## Source information
-*-*-
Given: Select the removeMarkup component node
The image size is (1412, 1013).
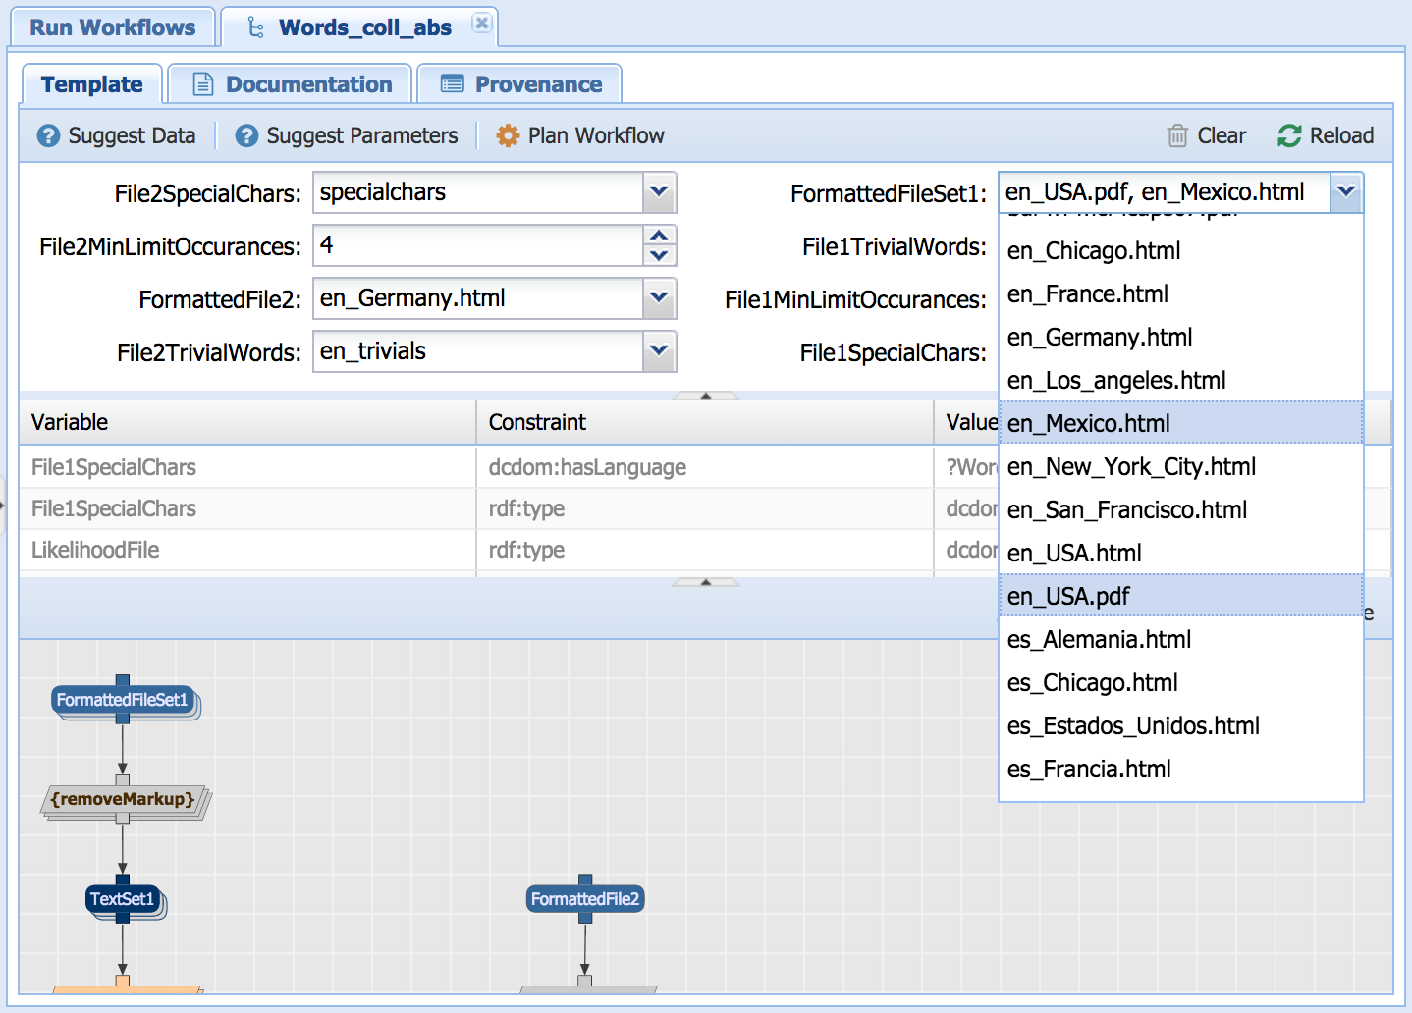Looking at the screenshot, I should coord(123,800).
-*-*-
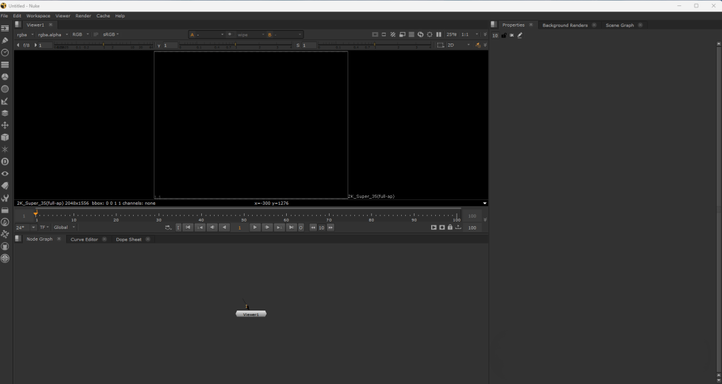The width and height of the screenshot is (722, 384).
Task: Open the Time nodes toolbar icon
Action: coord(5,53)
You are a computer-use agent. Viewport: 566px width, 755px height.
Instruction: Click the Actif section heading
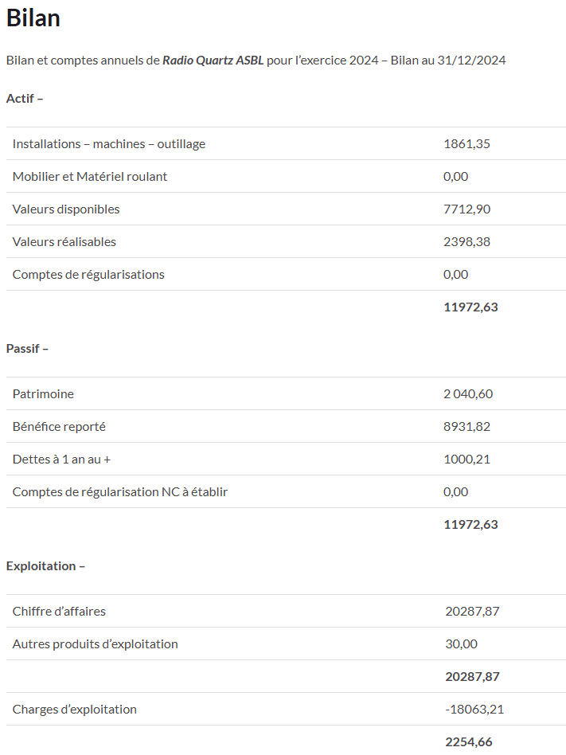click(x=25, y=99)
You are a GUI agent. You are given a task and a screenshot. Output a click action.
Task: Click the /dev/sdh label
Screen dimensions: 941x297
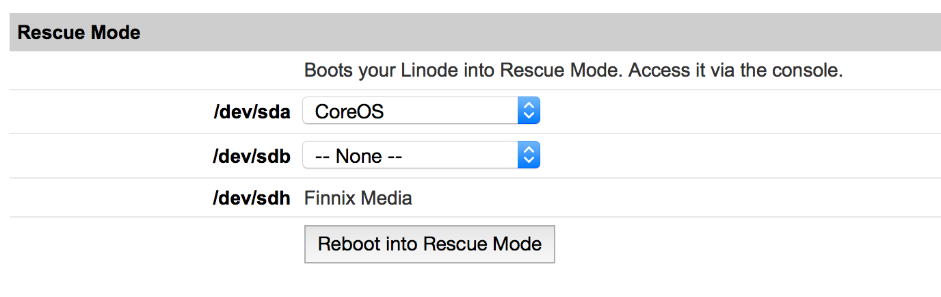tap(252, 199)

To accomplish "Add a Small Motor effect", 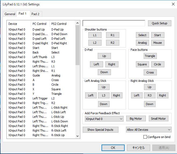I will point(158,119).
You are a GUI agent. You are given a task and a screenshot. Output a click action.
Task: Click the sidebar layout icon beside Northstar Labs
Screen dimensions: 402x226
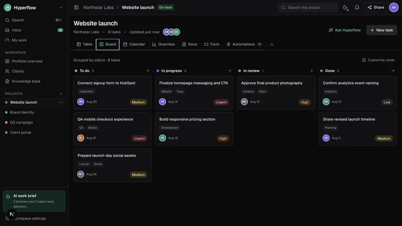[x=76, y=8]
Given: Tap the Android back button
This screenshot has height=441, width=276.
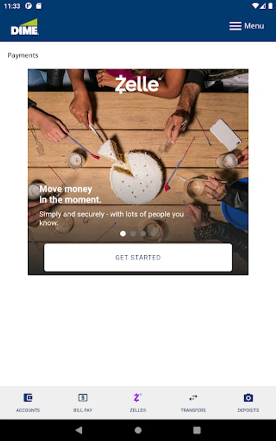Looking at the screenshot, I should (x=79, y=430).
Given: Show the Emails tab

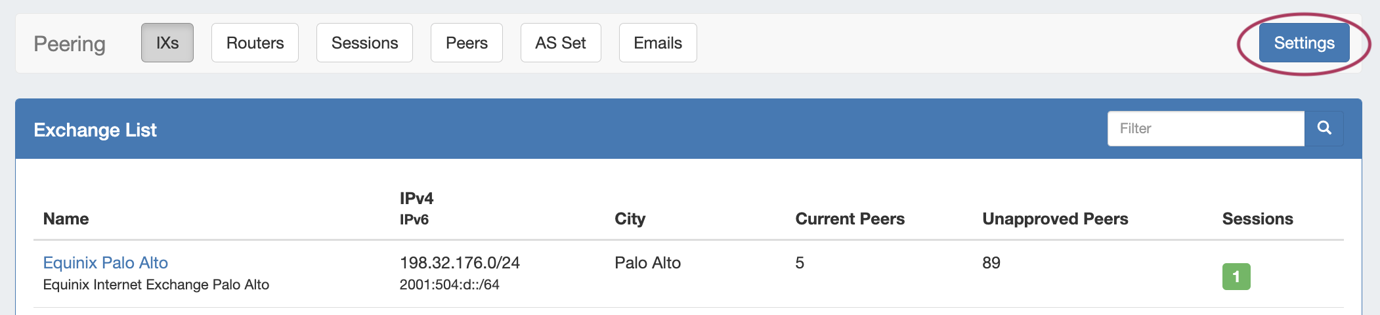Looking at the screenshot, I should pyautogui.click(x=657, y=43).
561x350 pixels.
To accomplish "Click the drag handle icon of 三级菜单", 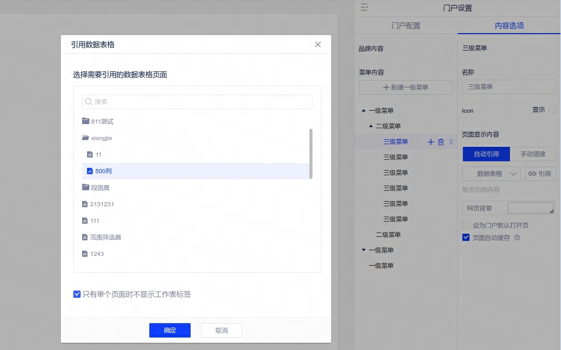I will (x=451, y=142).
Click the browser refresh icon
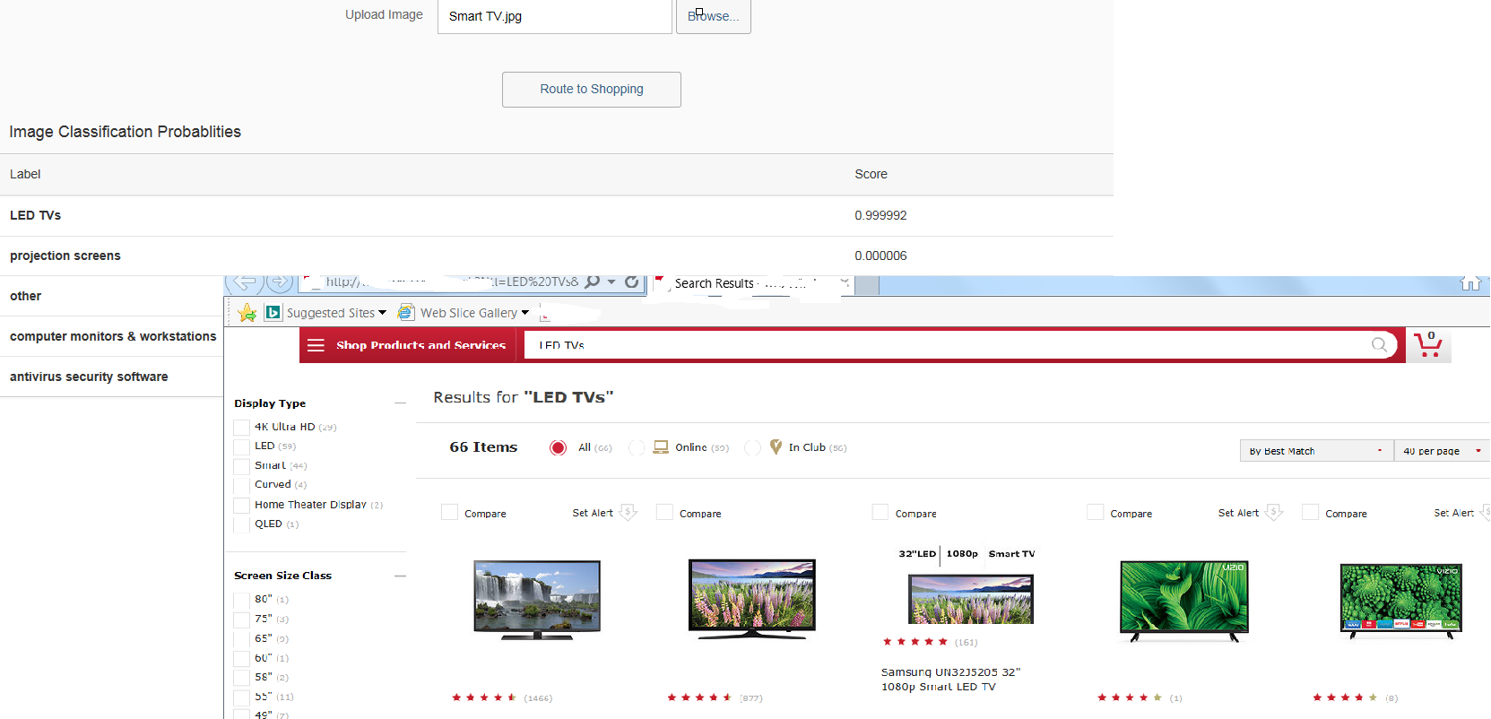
-*-*-
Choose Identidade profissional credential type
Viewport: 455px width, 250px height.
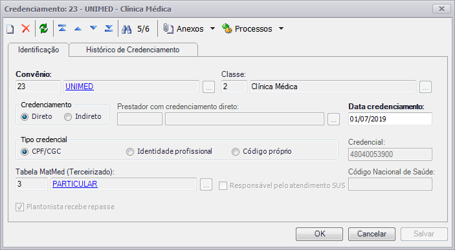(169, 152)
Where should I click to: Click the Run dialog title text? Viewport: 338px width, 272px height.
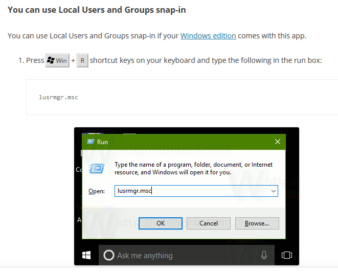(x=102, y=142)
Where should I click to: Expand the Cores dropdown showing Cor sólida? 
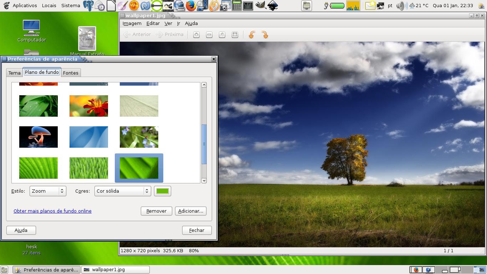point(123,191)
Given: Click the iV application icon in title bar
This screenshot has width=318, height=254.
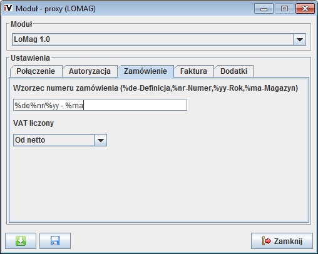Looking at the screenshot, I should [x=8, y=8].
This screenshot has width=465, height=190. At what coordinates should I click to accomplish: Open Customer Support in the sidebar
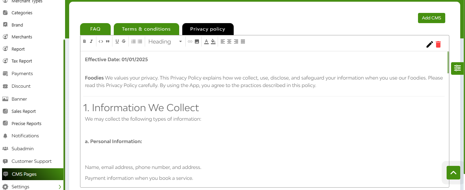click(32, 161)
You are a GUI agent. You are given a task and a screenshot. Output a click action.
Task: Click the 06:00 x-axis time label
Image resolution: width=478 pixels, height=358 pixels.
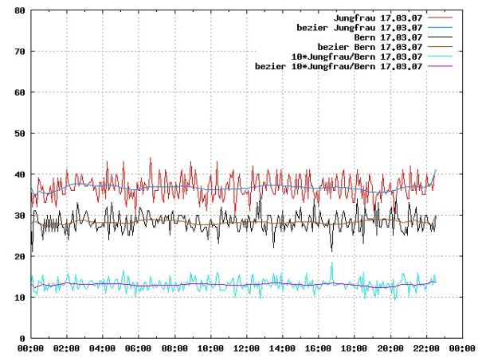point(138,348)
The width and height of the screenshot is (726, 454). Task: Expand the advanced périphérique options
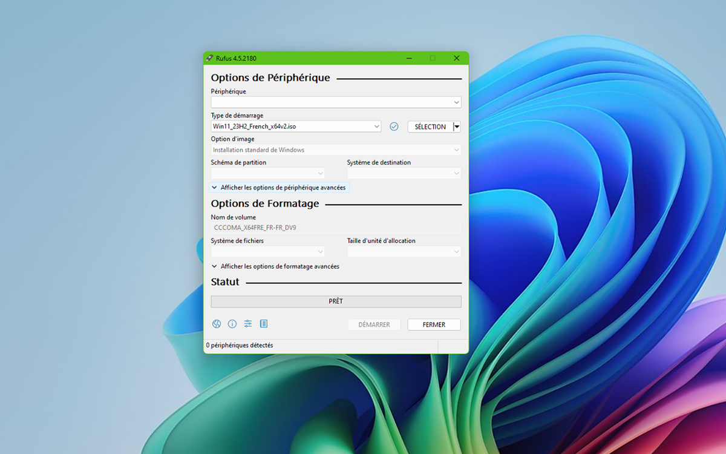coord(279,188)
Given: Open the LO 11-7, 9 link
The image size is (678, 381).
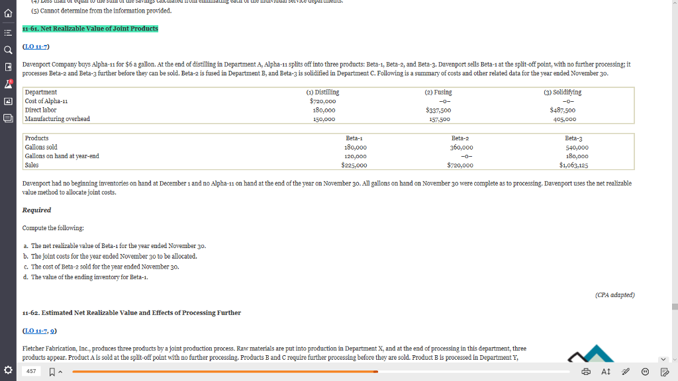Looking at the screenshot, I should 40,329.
-*-*-
## Instructions for the task
Which lines of the records contain the word "label"? Copy each of them.

## Reply
Task: Click the /dev/sdh label
Task: Click the 06:00 x-axis time label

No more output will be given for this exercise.